Order unanimously affirmed without costs. Memorandum: Plaintiff commenced this products liability action seeking damages for injuries he sustained when he fell from his motorcycle. Plaintiff alleged that the accident occurred when the side stand of the motorcycle came into contact with the ground as he was negotiating a left turn. Supreme Court granted in part the motion of defendants seeking summary judgment dismissing the complaint, dismissing the complaint only to the extent that it asserted a claim for failure to warn.
We reject the contention of defendant American Suzuki Motor Corporation (Suzuki), the manufacturer of the motorcycle, that it is entitled to summary judgment dismissing the complaint in its entirety because alterations were made to the side stand warning light system on the motorcycle. A manufacturer is not liable where a modification by a third party “substantially *1094alters the product and is the proximate cause of plaintiffs injuries” (Robinson v Reed-Prentice Div. of Package Mach. Co., 49 NY2d 471, 475). Plaintiff alleged that the motorcycle was defective when it left Suzuki’s control based on, inter alia, the failure of the side stand to retract when it came in contact with the ground, and Suzuki failed to establish as a matter of law that the motorcycle was “safe and nondefective” when it left its control (Dickerson v Meyer Mfg., 248 AD2d 970, 971; see generally, Robinson v Reed-Prentice Div. of Package Mach. Co., supra, at 480-481). Even if the side stand warning light system had not been altered, it would not have prevented the side stand from contacting the ground while the motorcycle was in motion and thus would not have prevented the accident from occurring (cf., McGregor v Flexcon Co., 275 AD2d 1001, lv denied 96 NY2d 702).

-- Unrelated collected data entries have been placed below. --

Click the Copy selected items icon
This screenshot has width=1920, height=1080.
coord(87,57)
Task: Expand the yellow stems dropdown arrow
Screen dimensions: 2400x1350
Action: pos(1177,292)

Suzuki further contends that plaintiff failed to raise a triable issue of fact on the claim that it violated Federal Motor Vehicle Safety Standard (FMVSS) No. 123. That regulation requires a side stand on a motorcycle to “fold rearward and upward if it contacts the ground when the motorcycle is moving forward” (49 CFR 571.123 [S 5.2.4]). Suzuki failed to meet its initial burden on the motion, however, and thus we do not consider whether plaintiff raised a triable issue of fact (see, Alvarez v Prospect Hosp., 68 NY2d 320, 324). Suzuki submitted only the conclusory opinions of its experts and therefore failed to establish that it complied with the regulation (see, Elmer v Kratzer, 249 AD2d 899, 901, appeal dismissed 92 NY2d 921; Martin v Niagara Frontier Hockey Corp., 177 AD2d 1006, 1006-1007, lv denied 79 NY2d 760).

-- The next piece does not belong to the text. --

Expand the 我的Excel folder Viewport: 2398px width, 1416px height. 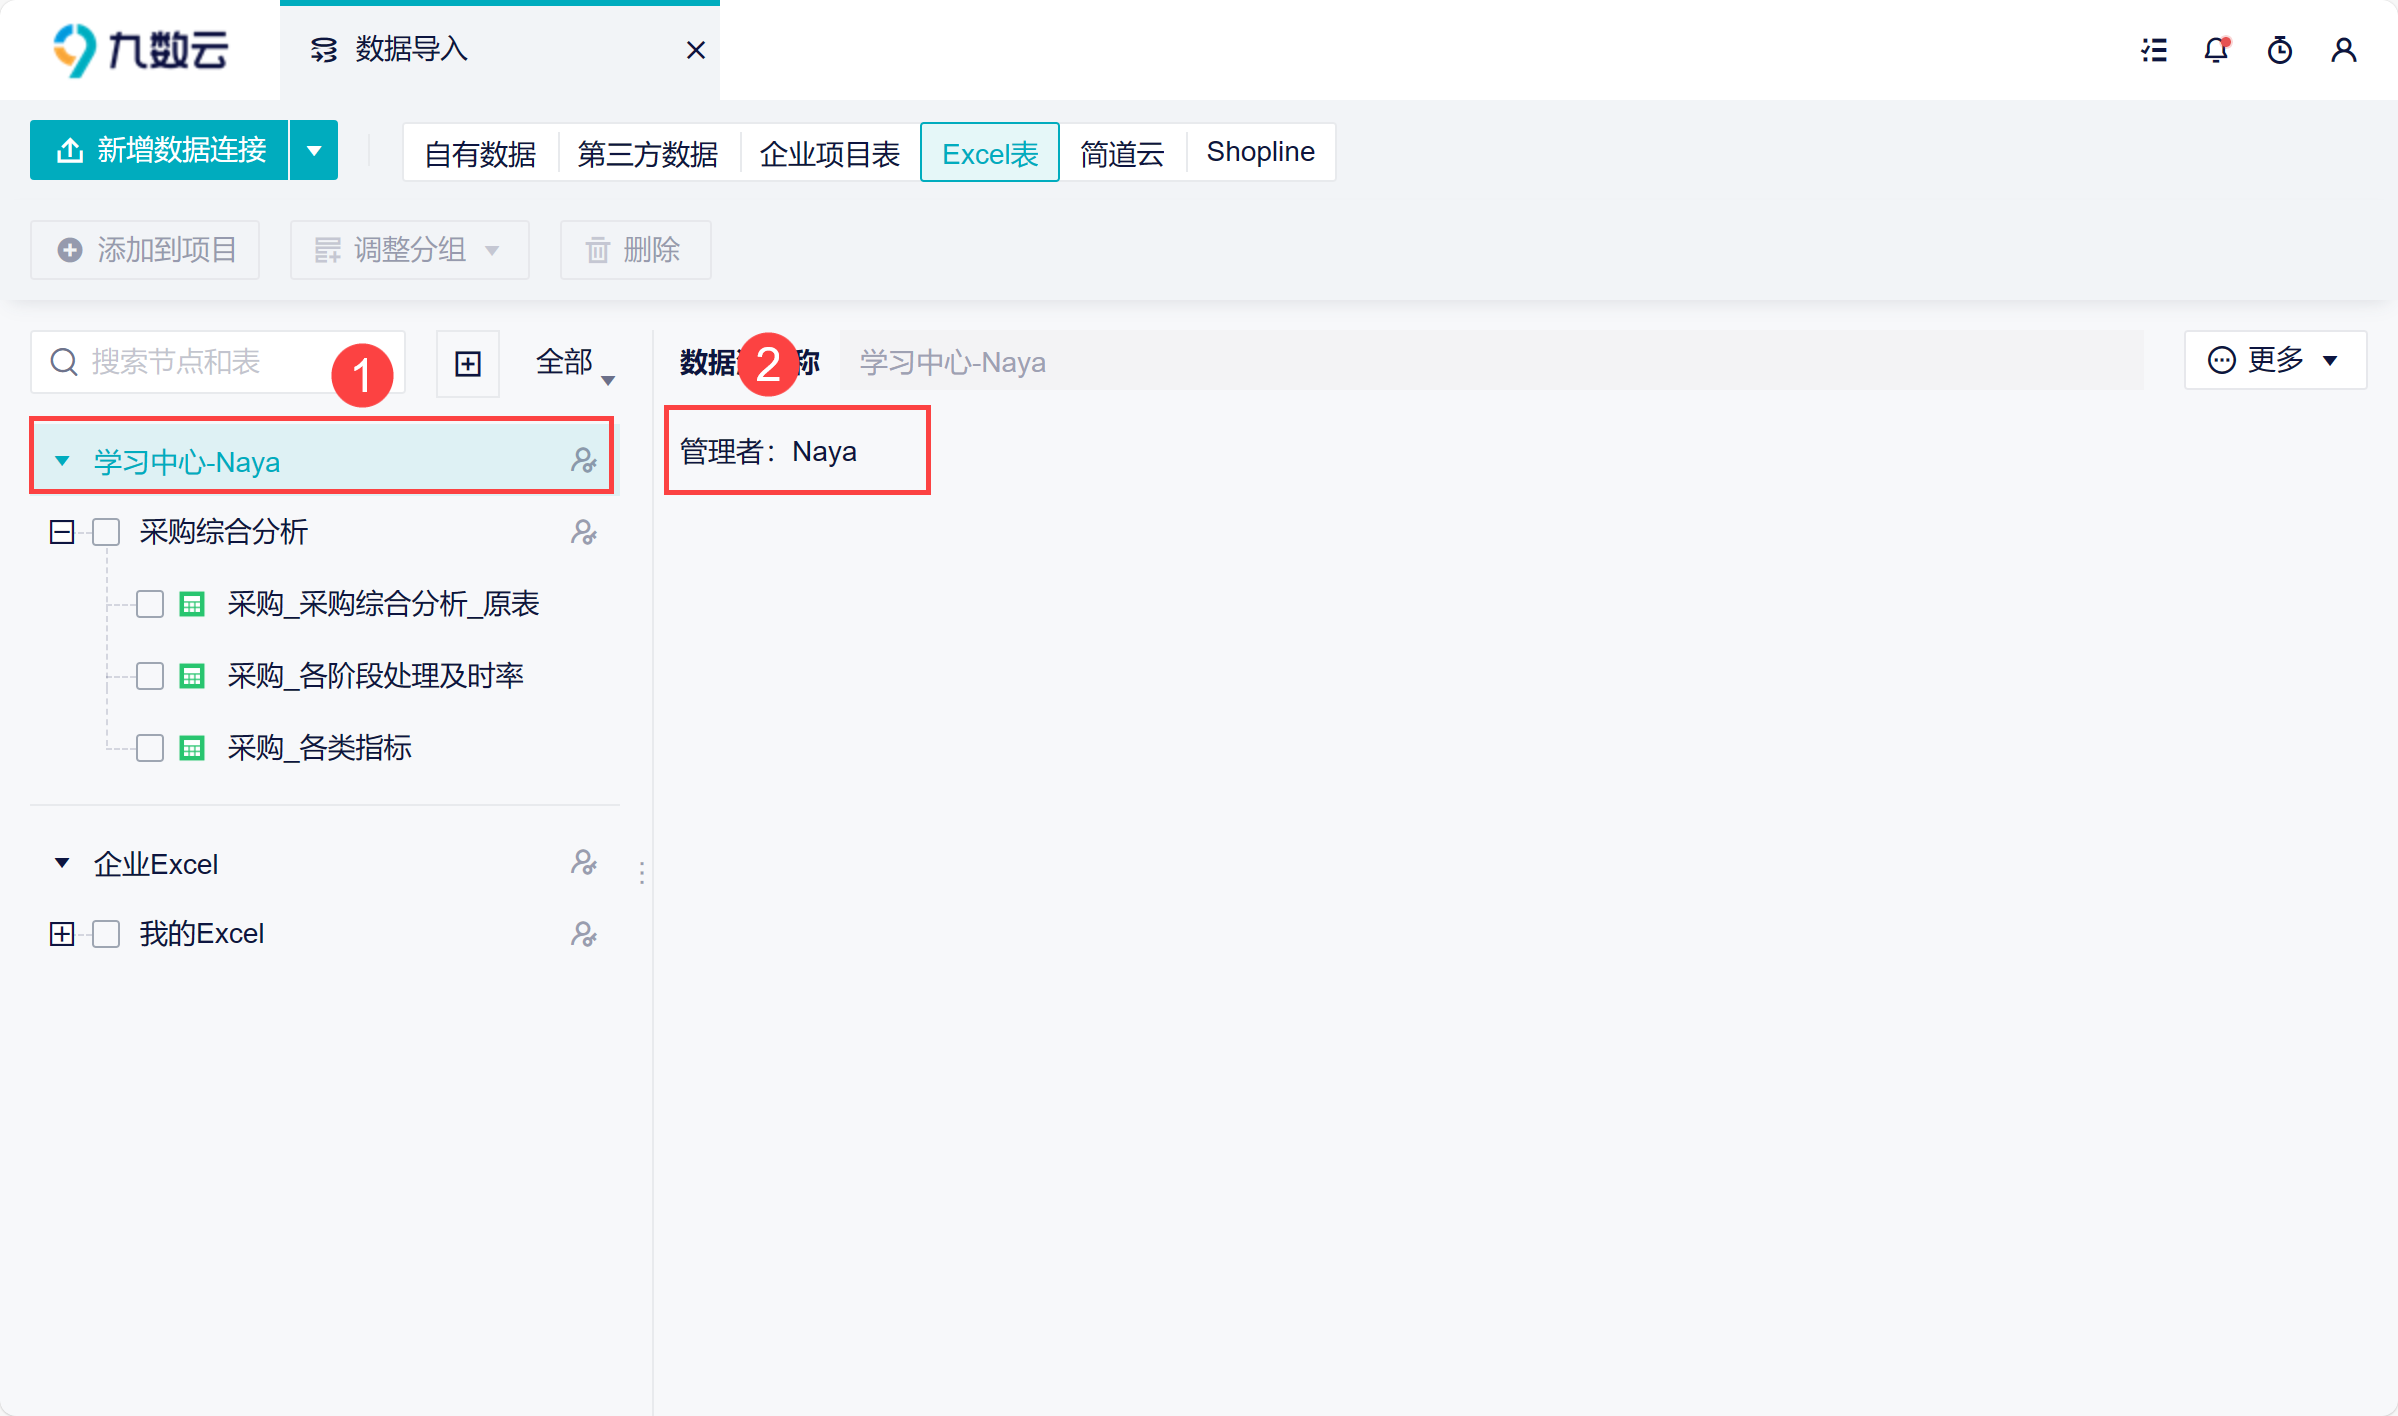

Finally, we reject Suzuki’s contention that plaintiff’s design defect claims are preempted by the National Traffic and Motor Vehicle Safety Act ([Safety Act] 49 USC § 30101 et seq.) and FMVSS No. 123. The Safety Act and its regulations preempt state law in the event of a conflict between the Federal and state laws, i.e., where the state law “prevent[s] or frustrate[s] the accomplishment of a federal objective [or] * * * make[s] it ‘impossible’ for private parties to comply with both state and federal law” (Geier v American Honda Motor Co., 529 US 861, 873). Here, there is no conflict between plaintiff’s State common-law claim that the motorcycle should have had an interlock mechanism or an automatic retraction system for the side stand and the requirement of FMVSS No. 123 that side stands fold rearward and upward upon contact with the ground during forward movement (cf., Geier v American Honda Motor Co., supra, at 874). In addition, plaintiff’s common-law action *1095does not prevent or frustrate the accomplishment of the Federal objective in enacting FMVSS No. 123, the purpose of which “is to minimize accidents caused by operator error in responding to the motoring environment, by standardizing certain motorcycle controls and displays” (49 CFR 571.123 [S 2]). (Appeal from Order of Supreme Court, Oswego County, Nicholson, J. — Summary Judgment.) Present — Pigott, Jr., P. J., Hayes, Scudder, Burns and Gorski, JJ.